Norveç’in Bergen kentinde filizlenen Kings of Convenience’ın iki yarısı Erlend Øye ve Eirik Glambek Bøe’nin rastlaşmaları okul çağına dayanıyor. Çocukken sınıf arkadaşı olan ikilinin birlikte ürettikleri ilk müzik, bir öğretmenleri hakkında yazdıkları komik bir rap şarkısıymış.

Øye ve Bøe henüz 16 yaşındayken, yanlarına aldıkları iki arkadaşlarıyla birlikte kurdukları, Norveççede “orman” anlamına gelen Skog çatısı altından müzikal maceralarının ilk kaydı olacak Tom Tids Tale adlı bir EP yayımlasalar da grup uzun ömürlü olmayınca baş başa kalıp Kings of Convenience olarak yola devam etme kararı alıyor.

1999’dan itibaren Avrupa’daki festivallerde sahne bulmaya başlayan ikili, takvimler 2001’i gösterdiğinde Coldplay'in prodüktörü Ken Nelson ile birlikte kaydettiği ilk uzunçaları Quiet Is The New Loud’u yayımladı.

Adı bir çeşit manifestoyu andıran bu albüm ve birbirini kovalayan yıllarda paylaştıkları diğer işleri, benzer sulara ilgi duyan pek çok çağdaşlarının müzikal yaklaşımını derinden etkiledi. Øye ve Bøe’nin ilham kaynakları listesinin üst sıralarında ise Belle & Sebastian ve Simon & Garfunkel yer alıyordu.

Quiet Is The New Loud’un ardından başka arayışlarının izinde rotalarına yeni yollar da ekleyen müzisyenler, üç yıllık aradan sonra Riot On An Empty Street için tekrar buluştu. Bu boşlukta Erlend Øye ilk solosu Unrest’i yayımladı. Kings of Convenience albümünde ise bugün ikilinin kadim dostu olarak andığımız Feist da aralarına katılacak ve grubun dinleyicilerinin birçoğunun favori şarkısı olan “Know How” doğacaktı.

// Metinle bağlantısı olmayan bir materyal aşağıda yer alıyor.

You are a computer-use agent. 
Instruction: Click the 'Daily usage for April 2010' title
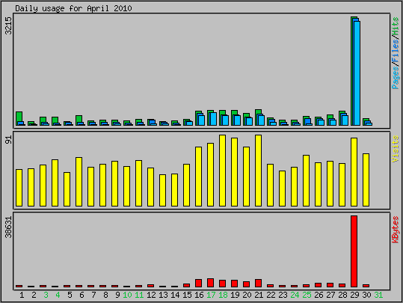[73, 8]
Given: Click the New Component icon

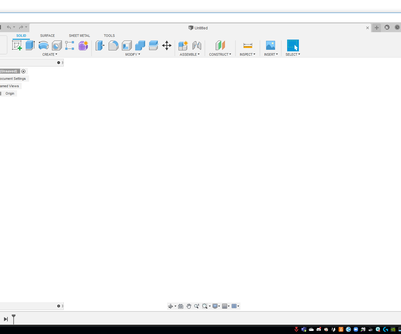Looking at the screenshot, I should coord(183,45).
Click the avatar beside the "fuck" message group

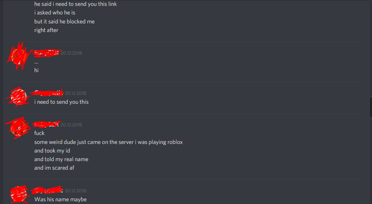pyautogui.click(x=19, y=128)
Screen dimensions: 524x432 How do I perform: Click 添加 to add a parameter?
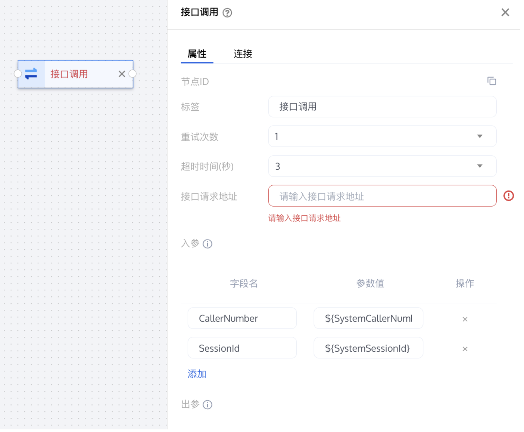pos(197,374)
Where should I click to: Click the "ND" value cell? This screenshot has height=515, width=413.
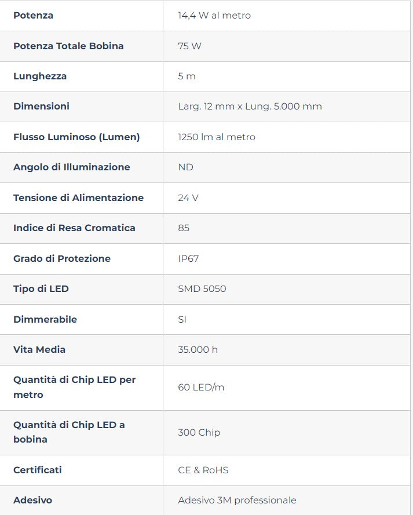pyautogui.click(x=185, y=167)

Aynı albümde bulunan “I'd Rather Dance With You”nun klibi ise MTV’nin Avrupa listesinde yılın en iyi müzik videosu seçildi. Erlend’in hayatının farklı dönemlerinde, kırmızı eşofmanı içinde bir sınıf dolusu küçük balerinle deneyimlerini yüzlerde kocaman bir gülümseme bırakan ve şarkının ismiyle müsemma, içinde bolca dans barındıran görüntülerle aktaran klipte Eirik ise kalabalığa piyano başında eşlik ediyor.

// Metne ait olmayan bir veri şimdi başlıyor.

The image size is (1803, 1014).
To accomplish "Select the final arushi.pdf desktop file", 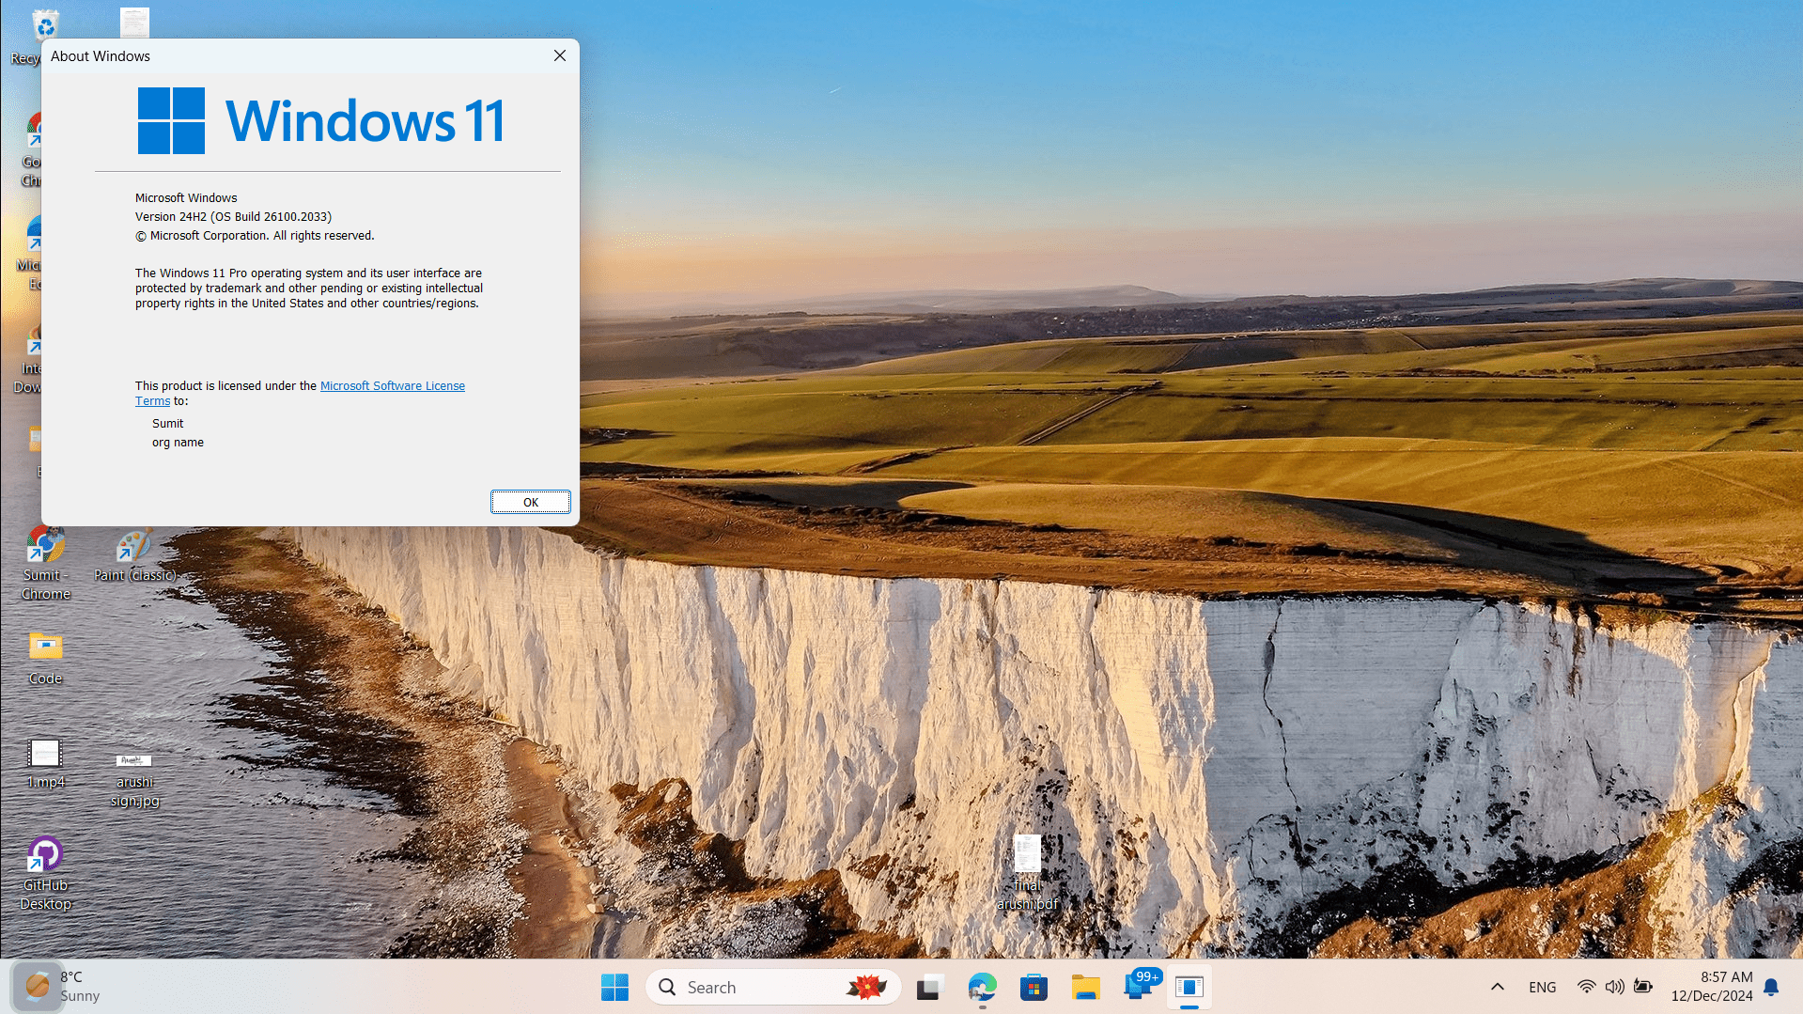I will point(1027,873).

Takip eden senelerde müzikleriyle dünyayı turlayan bir diğer deyişle, konserleriyle yerkürenin türlü yerlerinde toplu kas gevşetme seansları düzenleyen Kings of Convenience, 2009’da üçüncü albümü Declaration Of Dependence ile döndü. Erlend Øye 2014’te Legao adlı bir uzunçalar daha yayımladı. Eirik Glambek Bøe ise 2017’de, Kommode projesiyle cazdan sambaya uzanan bir sonik palet inşa ettiği Analog Dance Music albümünü paylaştı. Karantina üretimleri de arşivlendi elbet. Øye 2020’de Sebastian Maschat ile güçlerini birleştirdiği Quarantine at El Ganzo adlı koleksiyonu dinlemeye açtı.

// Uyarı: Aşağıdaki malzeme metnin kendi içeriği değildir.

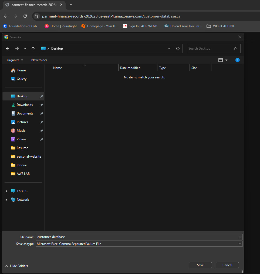Open the Save as type dropdown
Screen dimensions: 260x274
(x=240, y=244)
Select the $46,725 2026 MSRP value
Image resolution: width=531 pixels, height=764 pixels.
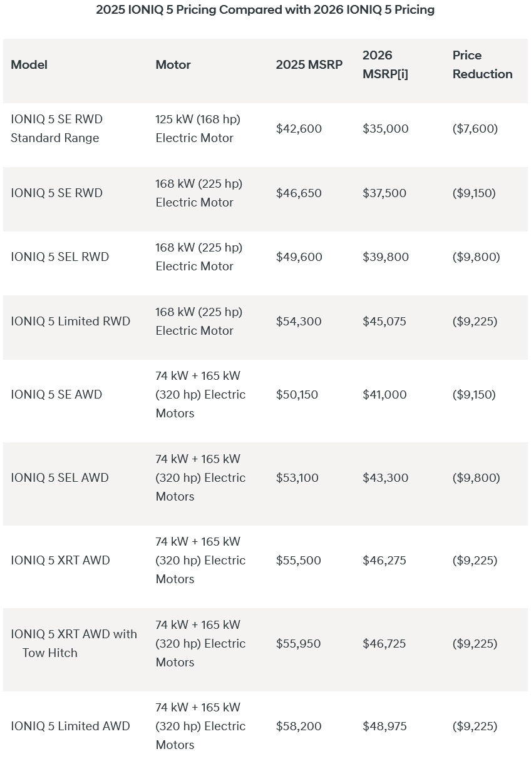tap(384, 643)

Geçtiğimiz yaz uzunca bir aranın ardından gelecek yeni bir uzunçalar haberiyle heyecan dalgası yaratan ikili, Peace or Love’ın zarif, naif, yalın, telaşsız diliyle büyülemeye devam etti. Feist ile bir kavuşma da içeren albüm için bir de belgesel hazırlandı. Kakkmaddafakka’nın basçısı ve ekibin yakın arkadaşı Stian Sævig imzalı kısa film, Kings of Convenience hakkında farklı ağızlardan konuşmalar ve çeşitli performans kayıtlarını derliyor.